Et tant qu’il en sera ainsi, le rapport de force entre la ligue et les fédérations sera en faveur de la NBA. C’est déjà le cas, mais pour le moment, la ligue américaine fait profil bas pour le plus grand soulagement de la FIBA, car ce n’est qu’une question de temps avant que la ligue américaine ne prenne le pouvoir sur ce type de compétitions.
La NBA est devenue “LE” basket
Aussi violente soit la formulation de Mark Cuban, le propriétaire des Mavericks pose la question à juste titre : si les clubs possèdent les droits et rémunèrent les joueurs, pourquoi n’organiseraient-ils pas eux-mêmes ce type de compétition ? Le commissioner de la NBA reconnait lui-même que le sujet est inévitable et en bon successeur de David Stern qu’il est, Adam Silver n’a rien d’un philanthrope. Sa vocation est bien d’étendre l’influence de la ligue au monde entier.

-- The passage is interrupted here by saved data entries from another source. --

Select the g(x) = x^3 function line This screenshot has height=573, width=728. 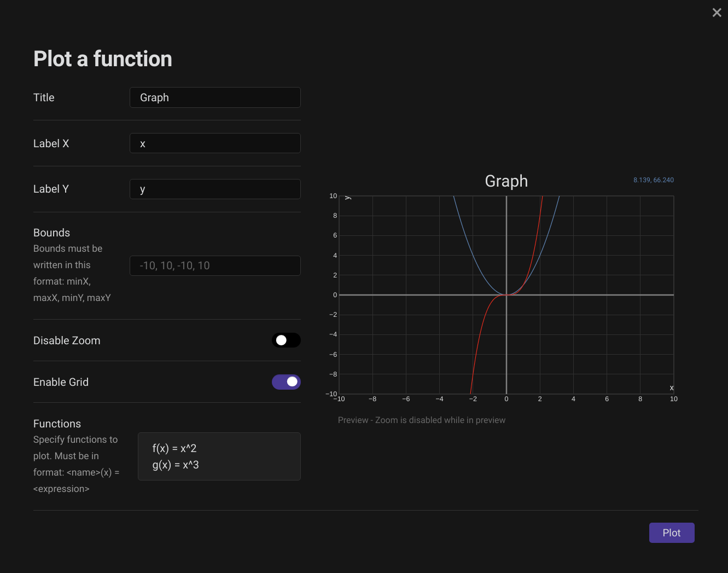[x=176, y=465]
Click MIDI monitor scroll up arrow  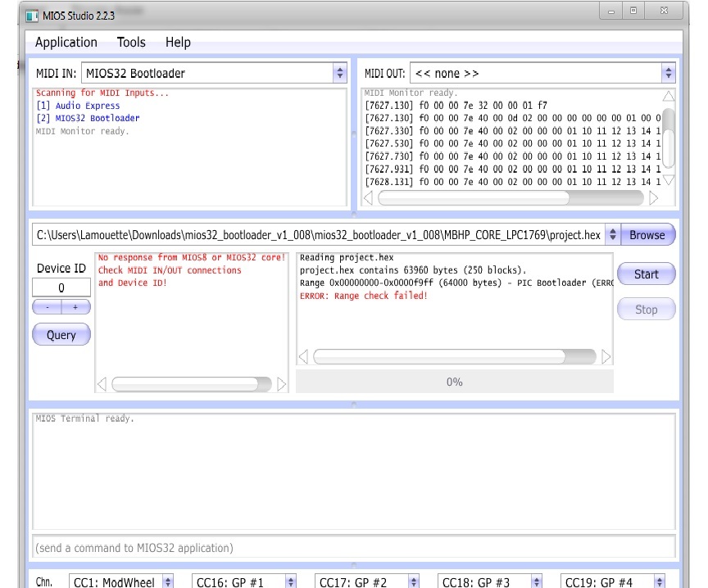click(x=668, y=97)
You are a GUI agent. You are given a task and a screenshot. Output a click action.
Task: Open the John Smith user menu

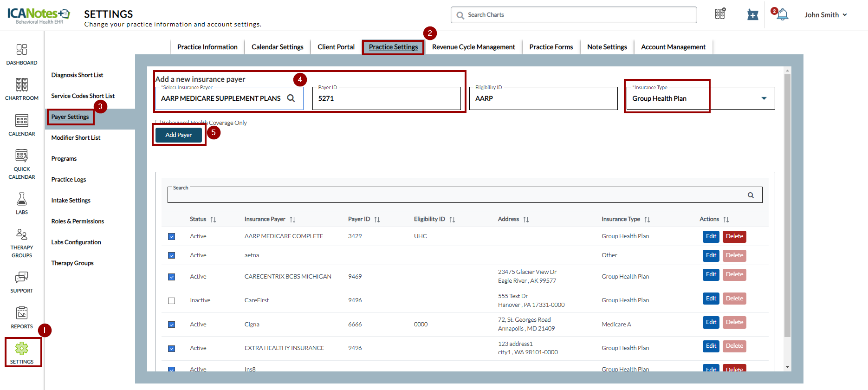pos(826,15)
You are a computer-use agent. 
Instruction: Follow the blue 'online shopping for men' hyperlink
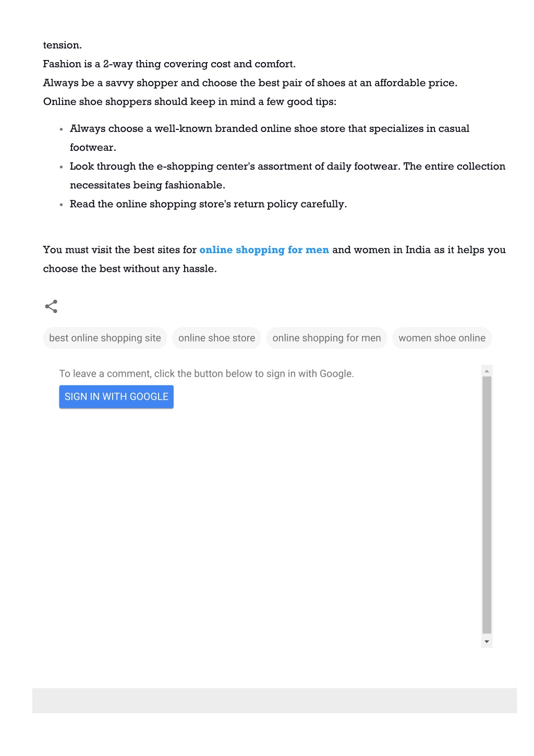(x=264, y=250)
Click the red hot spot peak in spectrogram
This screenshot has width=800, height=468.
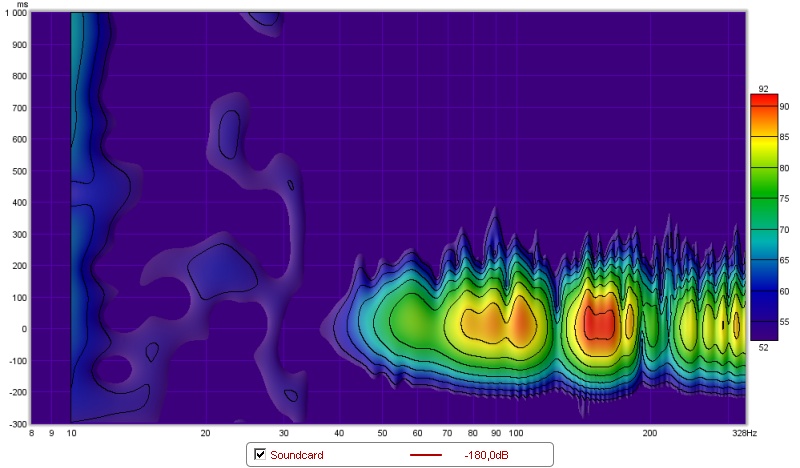598,323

Comme tout patron d’une multinationale, l’objectif est d’associer la marque au produit, de faire en sorte que la NBA soit “LE” basket.
Ainsi vient l’idée d’un tournoi de mi-saison, calqué sur le football. Et avec lui, la ligue prendra encore un peu plus la main sur le calendrier de ses joueurs. Et elle a tout à y gagner car sans doute qu’avec elle, ainsi impliquée dans une compétition internationale, les droits de sponsoring exploseraient.
Que reste t-il des nations ?
Cette situation est-elle logique ? D’un point de vue économique stricto sensu, probablement. Moralement parlant, non. À l’heure actuelle, les joueurs sont encore formés par des structures publiques ou privées, qui bénéficient toutes de près ou de loin de l’argent de leur gouvernement respectif. Ce n’est ainsi pas par patriotisme que je m’émeus lorsqu’un joueur refuse une sélection, mais bien parce que dans 95% des cas, ce dernier a été nourri par nos centres de formation, et donc, indirectement, par l’argent de la collectivité.
Or, il n’est pas légitime que la NBA reçoive tous les fruits de cette culture, les fédérations nationales doivent conserver le dernier mot. Mais tant qu’elles fonctionneront comme des usines à gaz, souvent opaques par ailleurs, la machine américaine gagnera du terrain et ce bon vieux Felipe Reyes ne sera définitivement plus qu’une antiquité.